*引用文:*
***
大河ドラマ「べらぼう」で描かれる吉原遊郭の世界に、花の井月のかむろとして登場するさくらとあやめ。
彼女たちの様子をみて、いったいどんな人がかむろになるのか、そのあとは何になるのか気になりませんか?
この二人の役を通して、江戸時代の吉原におけるかむろの姿を徹底解説してみます。

かむろとは

かむろは、吉原遊郭で働く7〜13歳くらいまでの少女たちのことを指します。
現代の日本ではちょうど小学生くらいの子供たちが性の現場で仕事をしていたことになります。
彼女たちは将来、遊女になるための見習いとして様々な仕事をこなしていました。
またかむろが付く遊女は高級遊女という位置づけになります。

かむろの役割

かむろは高級遊女の後や脇に座っているだけではなくて、毎日起きている間はずっと勉強と様々なしきたりを体得していく必要がありました。
その習得度合いで高級花魁になれるか、転落するか。日々気を抜くことができなかったのです。

遊女の身の回りの世話

遊女の身の回りの世話には、以下のような具体的な仕事がありました

遊女の身の回りの世話

髪の手入れや結い上げの補助
部屋の掃除や整頓
客の接待時の給仕(お茶や酒の用意)
***
*提供データ:*
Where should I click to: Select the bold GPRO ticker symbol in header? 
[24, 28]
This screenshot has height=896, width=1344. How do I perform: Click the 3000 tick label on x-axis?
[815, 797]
***
*課題:*
1 – 引用文によれば、かむろとは何歳くらいまでの少女たちを指すか。
2 – 引用文で遊女の身の回りの世話として挙げられている具体的な仕事をすべて書き出せ。
3 – 引用文の「彼女たちは将来、遊女になるための見習いとして様々な仕事をこなしていました。」という一文を英語に訳してください。

*解答:*
1 – 吉原遊郭で働く7〜13歳くらいまでの少女たちを指す。

2 –
・髪の手入れや結い上げの補助
・部屋の掃除や整頓
・客の接待時の給仕(お茶や酒の用意)

3 – They carried out a variety of tasks as apprentices preparing to one day become courtesans.